Esse cenário faz com que governos tenham menos recursos para enfrentar crises e necessitem elevar gastos militares, agravando ainda mais o endividamento. Analistas alertam que essa situação pode reduzir a confiança dos investidores e impactar negativamente o consumo e a inflação global.
LONDRES — Por décadas, a dívida provocou problemas em países pobres, mas agora o maior risco está nas nações ricas. Dívidas em níveis recordes ou próximos disso nos Estados Unidos, Reino Unido, França, Itália e Japão ameaçam o crescimento global e a estabilidade financeira.
O aumento constante da dívida obriga esses países a direcionar grande parte dos recursos para o pagamento de juros, prejudicando investimentos em saúde, infraestrutura, educação e tecnologia. Além disso, a alta nos custos de financiamento eleva taxas para empréstimos a empresas e consumidores, impactando o consumo e a inflação.

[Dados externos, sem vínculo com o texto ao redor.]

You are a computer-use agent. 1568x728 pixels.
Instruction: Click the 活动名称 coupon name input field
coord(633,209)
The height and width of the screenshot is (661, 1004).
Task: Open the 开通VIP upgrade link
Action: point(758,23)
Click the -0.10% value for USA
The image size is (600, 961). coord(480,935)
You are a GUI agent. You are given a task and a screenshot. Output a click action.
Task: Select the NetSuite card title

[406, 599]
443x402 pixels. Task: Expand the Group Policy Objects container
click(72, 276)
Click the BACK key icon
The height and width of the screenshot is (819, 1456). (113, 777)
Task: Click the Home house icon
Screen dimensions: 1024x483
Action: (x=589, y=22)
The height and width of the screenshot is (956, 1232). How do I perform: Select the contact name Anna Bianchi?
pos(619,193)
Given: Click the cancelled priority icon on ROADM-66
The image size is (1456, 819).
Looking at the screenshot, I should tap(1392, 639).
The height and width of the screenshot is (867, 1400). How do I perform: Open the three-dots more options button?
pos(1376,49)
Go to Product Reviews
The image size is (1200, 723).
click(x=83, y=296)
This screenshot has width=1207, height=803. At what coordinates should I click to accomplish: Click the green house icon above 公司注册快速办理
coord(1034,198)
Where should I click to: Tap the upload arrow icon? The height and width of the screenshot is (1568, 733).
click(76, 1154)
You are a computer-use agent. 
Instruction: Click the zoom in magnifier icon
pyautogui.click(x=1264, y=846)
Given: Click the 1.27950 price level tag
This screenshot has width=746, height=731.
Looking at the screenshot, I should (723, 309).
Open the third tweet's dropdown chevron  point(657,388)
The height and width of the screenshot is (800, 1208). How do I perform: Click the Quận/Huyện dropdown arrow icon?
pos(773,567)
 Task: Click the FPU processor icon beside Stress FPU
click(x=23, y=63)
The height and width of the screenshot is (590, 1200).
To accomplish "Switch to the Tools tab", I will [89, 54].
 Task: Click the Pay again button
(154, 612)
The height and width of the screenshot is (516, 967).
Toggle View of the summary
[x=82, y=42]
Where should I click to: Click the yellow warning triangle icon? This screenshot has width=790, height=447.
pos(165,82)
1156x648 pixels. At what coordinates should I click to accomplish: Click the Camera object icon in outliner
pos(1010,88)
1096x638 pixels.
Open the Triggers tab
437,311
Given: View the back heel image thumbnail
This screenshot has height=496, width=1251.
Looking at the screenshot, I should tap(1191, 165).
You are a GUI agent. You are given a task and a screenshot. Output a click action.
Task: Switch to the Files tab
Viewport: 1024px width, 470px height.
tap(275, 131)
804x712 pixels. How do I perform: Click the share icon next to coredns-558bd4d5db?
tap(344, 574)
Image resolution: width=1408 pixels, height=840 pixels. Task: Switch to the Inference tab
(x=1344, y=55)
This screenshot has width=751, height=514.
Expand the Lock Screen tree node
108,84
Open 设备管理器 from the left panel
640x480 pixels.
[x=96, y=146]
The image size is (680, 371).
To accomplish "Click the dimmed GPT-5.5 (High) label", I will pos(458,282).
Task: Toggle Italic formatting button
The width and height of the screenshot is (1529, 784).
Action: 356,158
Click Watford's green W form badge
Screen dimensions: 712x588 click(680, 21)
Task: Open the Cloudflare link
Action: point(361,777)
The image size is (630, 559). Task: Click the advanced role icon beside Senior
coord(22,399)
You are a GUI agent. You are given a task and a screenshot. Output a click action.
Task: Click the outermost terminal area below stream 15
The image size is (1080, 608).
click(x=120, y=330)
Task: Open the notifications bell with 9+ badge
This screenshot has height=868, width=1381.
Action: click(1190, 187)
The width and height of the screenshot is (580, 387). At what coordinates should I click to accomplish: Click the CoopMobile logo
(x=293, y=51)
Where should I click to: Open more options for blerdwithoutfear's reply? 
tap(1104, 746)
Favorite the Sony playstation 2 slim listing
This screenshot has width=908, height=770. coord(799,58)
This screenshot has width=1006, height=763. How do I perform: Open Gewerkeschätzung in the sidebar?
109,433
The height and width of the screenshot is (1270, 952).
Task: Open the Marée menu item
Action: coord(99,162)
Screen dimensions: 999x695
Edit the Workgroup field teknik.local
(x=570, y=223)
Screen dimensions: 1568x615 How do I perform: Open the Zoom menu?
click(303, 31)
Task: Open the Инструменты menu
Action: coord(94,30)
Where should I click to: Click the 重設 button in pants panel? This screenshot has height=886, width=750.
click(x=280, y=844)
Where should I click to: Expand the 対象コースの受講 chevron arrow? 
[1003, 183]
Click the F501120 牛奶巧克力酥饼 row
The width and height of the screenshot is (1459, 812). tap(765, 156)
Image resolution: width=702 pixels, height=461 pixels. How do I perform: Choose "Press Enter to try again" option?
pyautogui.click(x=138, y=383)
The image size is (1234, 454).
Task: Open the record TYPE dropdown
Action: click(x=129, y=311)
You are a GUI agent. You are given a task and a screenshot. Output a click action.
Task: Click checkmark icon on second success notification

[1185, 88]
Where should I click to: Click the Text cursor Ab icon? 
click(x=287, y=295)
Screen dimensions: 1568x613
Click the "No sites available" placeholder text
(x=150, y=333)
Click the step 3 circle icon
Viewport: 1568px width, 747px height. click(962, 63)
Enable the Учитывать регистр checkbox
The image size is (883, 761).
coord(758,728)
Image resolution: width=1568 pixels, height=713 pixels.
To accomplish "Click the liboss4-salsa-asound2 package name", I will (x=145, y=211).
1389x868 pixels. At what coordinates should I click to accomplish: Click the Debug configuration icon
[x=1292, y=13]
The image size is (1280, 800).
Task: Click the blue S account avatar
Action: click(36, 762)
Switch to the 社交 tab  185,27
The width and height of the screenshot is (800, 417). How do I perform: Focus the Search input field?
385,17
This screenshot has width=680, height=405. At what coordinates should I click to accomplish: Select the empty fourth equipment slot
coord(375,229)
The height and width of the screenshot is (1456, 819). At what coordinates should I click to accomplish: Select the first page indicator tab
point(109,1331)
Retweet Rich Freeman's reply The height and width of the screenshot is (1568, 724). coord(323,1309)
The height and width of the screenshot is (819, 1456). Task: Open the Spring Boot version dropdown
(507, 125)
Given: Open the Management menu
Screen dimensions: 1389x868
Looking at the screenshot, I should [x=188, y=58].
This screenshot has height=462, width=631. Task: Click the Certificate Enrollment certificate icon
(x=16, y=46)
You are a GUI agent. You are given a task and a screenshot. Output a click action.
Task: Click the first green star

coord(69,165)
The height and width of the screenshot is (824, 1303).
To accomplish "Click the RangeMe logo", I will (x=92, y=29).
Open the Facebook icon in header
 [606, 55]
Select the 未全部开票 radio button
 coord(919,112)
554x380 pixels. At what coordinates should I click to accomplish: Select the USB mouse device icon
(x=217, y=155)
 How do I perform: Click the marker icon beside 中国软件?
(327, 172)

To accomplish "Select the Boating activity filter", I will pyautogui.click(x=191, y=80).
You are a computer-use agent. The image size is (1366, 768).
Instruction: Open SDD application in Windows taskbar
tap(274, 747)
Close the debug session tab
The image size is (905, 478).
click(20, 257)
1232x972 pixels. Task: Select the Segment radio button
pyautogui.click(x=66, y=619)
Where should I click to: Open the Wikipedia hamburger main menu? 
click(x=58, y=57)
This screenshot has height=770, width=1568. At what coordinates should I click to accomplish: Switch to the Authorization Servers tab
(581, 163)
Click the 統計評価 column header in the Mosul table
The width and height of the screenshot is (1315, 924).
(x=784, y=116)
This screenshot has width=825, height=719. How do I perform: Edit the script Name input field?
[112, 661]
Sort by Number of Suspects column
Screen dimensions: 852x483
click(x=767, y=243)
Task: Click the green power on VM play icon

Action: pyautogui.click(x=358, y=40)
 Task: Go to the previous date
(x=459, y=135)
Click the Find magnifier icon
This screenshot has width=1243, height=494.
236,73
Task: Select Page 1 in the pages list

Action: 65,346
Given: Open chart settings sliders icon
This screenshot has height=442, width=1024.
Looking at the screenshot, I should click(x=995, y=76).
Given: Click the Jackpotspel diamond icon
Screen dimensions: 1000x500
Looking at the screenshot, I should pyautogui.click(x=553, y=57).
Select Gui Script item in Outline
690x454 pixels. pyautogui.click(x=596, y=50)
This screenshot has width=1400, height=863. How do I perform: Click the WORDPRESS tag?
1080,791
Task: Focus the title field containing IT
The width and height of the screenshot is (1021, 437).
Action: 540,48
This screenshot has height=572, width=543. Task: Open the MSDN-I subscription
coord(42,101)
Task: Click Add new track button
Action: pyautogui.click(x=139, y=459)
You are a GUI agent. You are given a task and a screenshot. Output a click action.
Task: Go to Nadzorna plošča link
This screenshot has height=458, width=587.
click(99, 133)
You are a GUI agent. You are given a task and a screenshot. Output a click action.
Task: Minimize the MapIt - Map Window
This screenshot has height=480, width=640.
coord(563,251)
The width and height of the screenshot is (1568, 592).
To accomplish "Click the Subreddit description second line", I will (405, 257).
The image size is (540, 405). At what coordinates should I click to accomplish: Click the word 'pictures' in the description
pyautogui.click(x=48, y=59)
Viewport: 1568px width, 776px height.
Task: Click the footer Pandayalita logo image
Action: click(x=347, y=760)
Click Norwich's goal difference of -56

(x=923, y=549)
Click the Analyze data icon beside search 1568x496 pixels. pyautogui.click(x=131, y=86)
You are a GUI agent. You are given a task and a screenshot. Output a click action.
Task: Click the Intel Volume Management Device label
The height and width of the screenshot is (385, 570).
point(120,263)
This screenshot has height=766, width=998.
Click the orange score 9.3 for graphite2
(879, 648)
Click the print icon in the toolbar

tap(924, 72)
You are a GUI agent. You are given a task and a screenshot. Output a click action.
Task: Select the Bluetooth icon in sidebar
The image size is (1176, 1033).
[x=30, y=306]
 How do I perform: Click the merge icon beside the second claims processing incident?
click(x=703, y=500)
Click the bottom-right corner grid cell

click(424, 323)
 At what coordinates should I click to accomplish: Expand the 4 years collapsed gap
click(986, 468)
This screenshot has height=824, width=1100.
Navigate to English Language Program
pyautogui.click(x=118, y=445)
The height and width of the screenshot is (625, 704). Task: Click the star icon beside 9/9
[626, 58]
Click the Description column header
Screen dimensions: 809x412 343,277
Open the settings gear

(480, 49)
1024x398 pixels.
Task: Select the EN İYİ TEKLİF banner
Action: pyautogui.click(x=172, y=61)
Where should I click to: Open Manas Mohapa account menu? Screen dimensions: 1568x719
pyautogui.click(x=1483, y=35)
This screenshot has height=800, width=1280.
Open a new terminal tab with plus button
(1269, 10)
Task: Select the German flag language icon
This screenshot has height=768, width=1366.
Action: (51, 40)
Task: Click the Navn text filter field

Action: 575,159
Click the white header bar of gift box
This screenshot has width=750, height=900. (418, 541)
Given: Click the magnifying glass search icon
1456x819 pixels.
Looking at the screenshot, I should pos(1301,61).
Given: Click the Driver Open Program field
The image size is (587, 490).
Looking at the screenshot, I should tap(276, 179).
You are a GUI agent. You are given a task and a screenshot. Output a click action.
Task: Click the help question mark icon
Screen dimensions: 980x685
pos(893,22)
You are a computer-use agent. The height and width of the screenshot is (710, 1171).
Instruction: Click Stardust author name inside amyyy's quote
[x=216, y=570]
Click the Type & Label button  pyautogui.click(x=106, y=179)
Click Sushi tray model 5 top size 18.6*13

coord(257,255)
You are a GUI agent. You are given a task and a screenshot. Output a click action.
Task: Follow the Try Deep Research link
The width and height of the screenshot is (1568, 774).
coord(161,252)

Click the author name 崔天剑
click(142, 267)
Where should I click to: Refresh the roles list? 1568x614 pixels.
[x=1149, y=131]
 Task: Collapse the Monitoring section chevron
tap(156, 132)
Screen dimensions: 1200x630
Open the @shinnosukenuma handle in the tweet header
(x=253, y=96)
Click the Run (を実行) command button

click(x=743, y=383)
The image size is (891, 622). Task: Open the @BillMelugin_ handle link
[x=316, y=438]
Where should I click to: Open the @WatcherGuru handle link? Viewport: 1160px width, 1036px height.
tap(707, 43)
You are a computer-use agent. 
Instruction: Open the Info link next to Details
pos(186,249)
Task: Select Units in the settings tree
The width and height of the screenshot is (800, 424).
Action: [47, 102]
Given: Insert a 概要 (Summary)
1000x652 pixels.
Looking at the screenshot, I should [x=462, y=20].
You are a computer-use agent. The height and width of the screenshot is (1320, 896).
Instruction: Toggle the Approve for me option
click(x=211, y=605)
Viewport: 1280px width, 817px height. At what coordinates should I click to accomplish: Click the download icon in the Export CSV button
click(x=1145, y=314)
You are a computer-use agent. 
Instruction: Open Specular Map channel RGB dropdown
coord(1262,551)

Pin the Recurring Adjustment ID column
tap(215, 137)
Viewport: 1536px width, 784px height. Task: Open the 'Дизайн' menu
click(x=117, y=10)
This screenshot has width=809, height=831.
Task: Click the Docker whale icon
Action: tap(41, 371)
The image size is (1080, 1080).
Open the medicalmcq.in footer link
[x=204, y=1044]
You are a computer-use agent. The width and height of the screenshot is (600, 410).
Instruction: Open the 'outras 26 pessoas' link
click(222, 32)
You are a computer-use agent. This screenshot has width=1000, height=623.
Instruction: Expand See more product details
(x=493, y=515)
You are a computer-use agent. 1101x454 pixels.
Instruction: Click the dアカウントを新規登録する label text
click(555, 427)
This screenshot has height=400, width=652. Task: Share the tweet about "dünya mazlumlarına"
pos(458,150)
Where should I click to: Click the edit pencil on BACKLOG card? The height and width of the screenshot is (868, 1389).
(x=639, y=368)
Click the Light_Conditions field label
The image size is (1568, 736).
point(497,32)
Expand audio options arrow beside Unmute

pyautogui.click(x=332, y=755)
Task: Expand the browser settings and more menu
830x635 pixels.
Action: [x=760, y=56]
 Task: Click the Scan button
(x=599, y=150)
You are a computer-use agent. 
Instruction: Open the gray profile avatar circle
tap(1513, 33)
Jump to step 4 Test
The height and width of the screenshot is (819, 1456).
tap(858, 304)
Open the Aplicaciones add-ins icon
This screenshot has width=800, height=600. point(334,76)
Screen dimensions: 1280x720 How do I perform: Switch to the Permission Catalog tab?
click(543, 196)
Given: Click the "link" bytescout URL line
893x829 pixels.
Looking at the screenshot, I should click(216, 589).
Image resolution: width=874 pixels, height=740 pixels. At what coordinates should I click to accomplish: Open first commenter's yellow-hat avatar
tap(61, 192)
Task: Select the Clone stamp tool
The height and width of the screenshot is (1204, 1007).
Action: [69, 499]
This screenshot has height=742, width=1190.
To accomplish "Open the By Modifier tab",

Esse cenário reduz a margem de manobra dos governos para responder a crises financeiras, pandemias ou desastres naturais, especialmente em um contexto de envelhecimento populacional em regiões como Europa e Japão. Isso pressiona gastos sociais e previdenciários enquanto diminui o número de trabalhadores que sustentam a economia.
O aumento das despesas militares, impulsionado por tensões geopolíticas, eleva ainda mais a dívida. No Japão, a dívida já ultrapassa o dobro do PIB, e propostas para ampliar gastos têm afetado os rendimentos dos títulos públicos. Nos EUA, a dívida alcançou US$ 38 trilhões, cerca de 125% do PIB, com gastos militares previstos para crescer ainda mais, o que pode agravar o endividamento.
Analistas alertam para riscos financeiros globais, destacando que mesmo as maiores economias enfrentam desafios para manter a confiança dos investidores e a estabilidade econômica diante dessa situação.